It’s a good year for drum-based rhythm games. Hot on the heels of the wonderfully quirky Gal Metal for the Switch, Bandai Namco’s released two new Taiko no Tatsujin drum games, one for Nintendo’s console and one for PlayStation 4. Which one to get depends on which sort of rhythm gamer you are.
Taiko no Tatsujin is a long-running series of rhythm games in Japan. Annual installments have been popping up in Japanese arcades since 2001, bright and colorful machines with plastic drums sprouting from the front. Players grab a pair of drumsticks and beat the taiko drum in time with music. Red notes are the face of the drum, blue notes the rim.
Outside of arcades, Taiko No Tatsujin has had various home console, mobile and handheld appearances, though mostly in Japan. But rejoice, drum masters, for the latest two installments have arrived stateside, and while neither is bundled with a drum controller (boo), both Drum ‘n’ Fun for the Switch and Drum Session for the PlayStation 4 are a good time.
In fact, they’re two different sorts of good times. While both feature a large selection of songs—anime tunes, Japanese pop, classical and video game music—the track listing, features and overall focus of the Nintendo Switch and PS4 games differ greatly.
The PlayStation 4 version of the game focuses on mastering solo performances. Each song features a bingo card of goals to achieve while playing—getting a certain number of good hits in a row, overall score, that sort of thing. Once a song is complete, spots on the bingo card are revealed.
If a player scores three in a row on the bingo card, they get a coin. Coins are used to unlock costumes and titles for the game’s characters, another feature unique to Drum Session on the PlayStation 4.
In the video below, you can see my Hatsune Miku-dressed Taiko character performing “Try Anything,” the main song from Disney’s Zootopia, in Japanese. The track listing for the PS4 version also includes “Let it Go” from Frozen, also in Japanese. So good.
Of the two versions, the PlayStation 4 certainly feels more full-featured. It’s got a whole online mode where players can enter tournaments (once they complete five qualifying rounds), winning points to secure special items and titles. Rather than live matches, players compete against other players’ ghost performances, so lag is not an issue.
The PlayStation version is also the only one with guest characters who show up to play along. I’ve played songs with Heihachi Mishima from Tekken, Hello Kitty and vocoloid sensation Hatsune Miku.

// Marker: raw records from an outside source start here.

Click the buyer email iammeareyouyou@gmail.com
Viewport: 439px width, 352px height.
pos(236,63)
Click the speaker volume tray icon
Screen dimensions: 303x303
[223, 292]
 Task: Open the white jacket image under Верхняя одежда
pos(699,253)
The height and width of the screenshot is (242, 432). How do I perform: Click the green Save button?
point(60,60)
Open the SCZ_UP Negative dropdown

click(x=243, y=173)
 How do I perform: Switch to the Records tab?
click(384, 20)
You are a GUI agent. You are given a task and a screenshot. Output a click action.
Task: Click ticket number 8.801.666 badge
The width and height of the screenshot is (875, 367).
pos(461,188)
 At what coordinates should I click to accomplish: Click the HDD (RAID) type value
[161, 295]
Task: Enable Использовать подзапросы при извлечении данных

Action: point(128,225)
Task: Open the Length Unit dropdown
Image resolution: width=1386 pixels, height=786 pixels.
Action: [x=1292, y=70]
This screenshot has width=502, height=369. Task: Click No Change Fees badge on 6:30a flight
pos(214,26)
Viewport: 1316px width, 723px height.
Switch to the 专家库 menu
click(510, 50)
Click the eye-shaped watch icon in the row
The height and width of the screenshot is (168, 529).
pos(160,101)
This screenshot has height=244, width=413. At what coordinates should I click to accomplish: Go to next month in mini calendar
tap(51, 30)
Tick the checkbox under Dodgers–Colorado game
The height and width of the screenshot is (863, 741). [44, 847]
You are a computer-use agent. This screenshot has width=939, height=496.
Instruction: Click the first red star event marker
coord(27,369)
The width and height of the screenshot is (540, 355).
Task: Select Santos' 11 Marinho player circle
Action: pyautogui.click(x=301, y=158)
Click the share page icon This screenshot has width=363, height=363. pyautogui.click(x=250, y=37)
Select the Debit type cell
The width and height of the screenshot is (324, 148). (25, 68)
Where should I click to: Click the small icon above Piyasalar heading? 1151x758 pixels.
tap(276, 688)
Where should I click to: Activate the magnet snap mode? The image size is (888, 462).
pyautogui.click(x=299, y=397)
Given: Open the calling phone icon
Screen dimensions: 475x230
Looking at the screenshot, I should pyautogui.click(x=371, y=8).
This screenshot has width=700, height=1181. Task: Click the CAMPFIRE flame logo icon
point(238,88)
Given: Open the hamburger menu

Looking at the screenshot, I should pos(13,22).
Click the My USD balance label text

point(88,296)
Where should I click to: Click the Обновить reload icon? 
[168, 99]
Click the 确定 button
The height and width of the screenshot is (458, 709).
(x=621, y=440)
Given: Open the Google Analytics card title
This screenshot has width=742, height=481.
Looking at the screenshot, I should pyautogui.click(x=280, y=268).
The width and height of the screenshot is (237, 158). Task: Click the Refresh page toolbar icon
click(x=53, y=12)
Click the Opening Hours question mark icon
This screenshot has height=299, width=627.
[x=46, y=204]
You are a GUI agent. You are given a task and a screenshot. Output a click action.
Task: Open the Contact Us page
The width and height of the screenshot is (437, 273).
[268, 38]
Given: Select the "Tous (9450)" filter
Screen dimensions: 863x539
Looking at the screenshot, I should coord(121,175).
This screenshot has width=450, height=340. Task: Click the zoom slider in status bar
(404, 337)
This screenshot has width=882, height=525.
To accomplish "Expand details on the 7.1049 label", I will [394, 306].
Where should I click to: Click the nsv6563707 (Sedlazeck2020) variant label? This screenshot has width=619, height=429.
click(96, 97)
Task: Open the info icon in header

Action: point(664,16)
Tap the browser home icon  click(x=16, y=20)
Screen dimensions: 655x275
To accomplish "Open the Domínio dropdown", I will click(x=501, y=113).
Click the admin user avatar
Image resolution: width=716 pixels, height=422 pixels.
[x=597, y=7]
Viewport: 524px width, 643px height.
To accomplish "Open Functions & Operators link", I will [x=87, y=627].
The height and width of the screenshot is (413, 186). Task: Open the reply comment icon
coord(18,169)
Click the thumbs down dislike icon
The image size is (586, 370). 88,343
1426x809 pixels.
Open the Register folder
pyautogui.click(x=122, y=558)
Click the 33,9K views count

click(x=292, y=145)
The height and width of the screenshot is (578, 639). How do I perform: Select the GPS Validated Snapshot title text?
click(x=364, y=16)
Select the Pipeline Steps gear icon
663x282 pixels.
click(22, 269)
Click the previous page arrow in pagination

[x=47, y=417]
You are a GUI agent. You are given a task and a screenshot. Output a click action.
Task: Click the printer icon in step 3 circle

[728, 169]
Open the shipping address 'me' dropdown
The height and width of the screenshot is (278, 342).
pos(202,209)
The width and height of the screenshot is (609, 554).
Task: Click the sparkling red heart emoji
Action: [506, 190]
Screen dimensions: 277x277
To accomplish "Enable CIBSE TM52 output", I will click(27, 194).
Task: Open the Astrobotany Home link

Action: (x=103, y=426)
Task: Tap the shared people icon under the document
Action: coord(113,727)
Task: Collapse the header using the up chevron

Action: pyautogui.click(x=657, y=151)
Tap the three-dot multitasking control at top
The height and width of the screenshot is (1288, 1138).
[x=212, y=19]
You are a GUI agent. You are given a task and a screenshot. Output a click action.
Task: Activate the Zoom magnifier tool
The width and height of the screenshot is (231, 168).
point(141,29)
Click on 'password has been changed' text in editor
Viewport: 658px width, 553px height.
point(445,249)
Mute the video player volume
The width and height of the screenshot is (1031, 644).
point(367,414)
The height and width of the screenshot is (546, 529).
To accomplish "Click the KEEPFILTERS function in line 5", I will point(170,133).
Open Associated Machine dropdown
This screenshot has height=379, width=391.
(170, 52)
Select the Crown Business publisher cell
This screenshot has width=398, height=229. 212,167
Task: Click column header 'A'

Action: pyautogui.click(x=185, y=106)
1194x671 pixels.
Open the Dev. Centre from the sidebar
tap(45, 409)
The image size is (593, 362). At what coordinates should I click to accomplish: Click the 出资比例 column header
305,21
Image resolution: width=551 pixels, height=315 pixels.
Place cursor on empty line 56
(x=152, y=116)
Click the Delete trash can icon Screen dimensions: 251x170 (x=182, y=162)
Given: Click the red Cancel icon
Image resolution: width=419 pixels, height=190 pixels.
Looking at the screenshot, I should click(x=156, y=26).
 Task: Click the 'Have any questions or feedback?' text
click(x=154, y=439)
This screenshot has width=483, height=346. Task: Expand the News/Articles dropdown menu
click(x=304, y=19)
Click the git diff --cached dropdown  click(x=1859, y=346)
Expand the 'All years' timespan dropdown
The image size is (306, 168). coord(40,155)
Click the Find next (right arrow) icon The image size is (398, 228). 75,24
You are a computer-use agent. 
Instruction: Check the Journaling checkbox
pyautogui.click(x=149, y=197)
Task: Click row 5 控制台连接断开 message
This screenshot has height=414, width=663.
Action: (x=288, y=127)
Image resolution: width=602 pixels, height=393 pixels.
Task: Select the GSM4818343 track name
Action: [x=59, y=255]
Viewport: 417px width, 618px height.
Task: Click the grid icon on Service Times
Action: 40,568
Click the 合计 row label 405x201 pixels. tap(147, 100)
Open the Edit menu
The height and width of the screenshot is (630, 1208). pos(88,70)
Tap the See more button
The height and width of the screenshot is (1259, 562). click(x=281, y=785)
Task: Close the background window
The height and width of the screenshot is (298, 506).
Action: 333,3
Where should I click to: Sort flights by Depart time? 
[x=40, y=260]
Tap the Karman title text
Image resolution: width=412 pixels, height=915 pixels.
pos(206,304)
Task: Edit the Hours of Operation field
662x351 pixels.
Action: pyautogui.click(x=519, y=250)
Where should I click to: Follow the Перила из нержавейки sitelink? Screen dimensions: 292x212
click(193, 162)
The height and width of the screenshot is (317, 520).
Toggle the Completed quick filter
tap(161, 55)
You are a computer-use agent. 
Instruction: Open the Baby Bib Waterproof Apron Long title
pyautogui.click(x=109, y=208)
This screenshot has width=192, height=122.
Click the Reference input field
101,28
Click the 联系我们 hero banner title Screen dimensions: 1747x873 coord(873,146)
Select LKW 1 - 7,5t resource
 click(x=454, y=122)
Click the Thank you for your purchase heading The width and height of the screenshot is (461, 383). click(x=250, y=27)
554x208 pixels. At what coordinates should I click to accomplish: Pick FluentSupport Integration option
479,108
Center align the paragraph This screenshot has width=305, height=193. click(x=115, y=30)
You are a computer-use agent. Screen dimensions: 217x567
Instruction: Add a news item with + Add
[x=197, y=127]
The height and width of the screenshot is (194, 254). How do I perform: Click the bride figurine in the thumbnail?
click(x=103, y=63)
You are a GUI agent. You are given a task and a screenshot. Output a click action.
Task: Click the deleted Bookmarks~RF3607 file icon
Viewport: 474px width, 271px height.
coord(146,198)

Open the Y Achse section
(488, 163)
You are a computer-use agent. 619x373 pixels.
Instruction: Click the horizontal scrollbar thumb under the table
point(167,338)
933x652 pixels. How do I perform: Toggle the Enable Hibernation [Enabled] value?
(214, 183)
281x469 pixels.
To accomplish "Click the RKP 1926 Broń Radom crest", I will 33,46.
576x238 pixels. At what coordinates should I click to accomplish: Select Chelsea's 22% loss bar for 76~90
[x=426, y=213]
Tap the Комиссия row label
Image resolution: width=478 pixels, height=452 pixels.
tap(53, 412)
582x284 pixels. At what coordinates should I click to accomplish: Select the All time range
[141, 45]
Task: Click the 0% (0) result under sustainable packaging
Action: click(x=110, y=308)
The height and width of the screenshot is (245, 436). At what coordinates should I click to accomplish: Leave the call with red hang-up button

The Nintendo Switch version of the game, Taiko no Tatsujin Drum ‘n’ Fun, doesn’t feature guest characters, dress-up or online play, but it’s got other charms. Like the ability to use the Joy-Cons as drumsticks, swinging straight down for red and diagonally for blue.
And while there is no online multiplayer, there are a ton of multiplayer mini-games for up to four players to enjoy. They mini-games are a big focus here; completing them can unlock new songs and characters.
There’s a wide array of games available. Players climb giant cakes, pound mochi, dance in a circle, jump rope, perform Kabuki and much more.
It’s more of a social game, Drum ‘n’ Fun, built around players getting together in person and doing silly things. It’s certainly the more Nintendo of the two versions, right down to special musical appearances by Kirby, Splatoon and Super Mario Odyssey.
The Taiko no Tatsujin series has been charming gamers since 2001, with its silly characters, on-screen spectacle and—when a drum controller is handy—satisfying percussive action. Drum ‘n’ Fun for the Switch and Drum Session for the PlayStation 4 continue the tradition. Best of all, they’re different enough that if you’ve got the means to pick up both of them, you won’t be disappointed.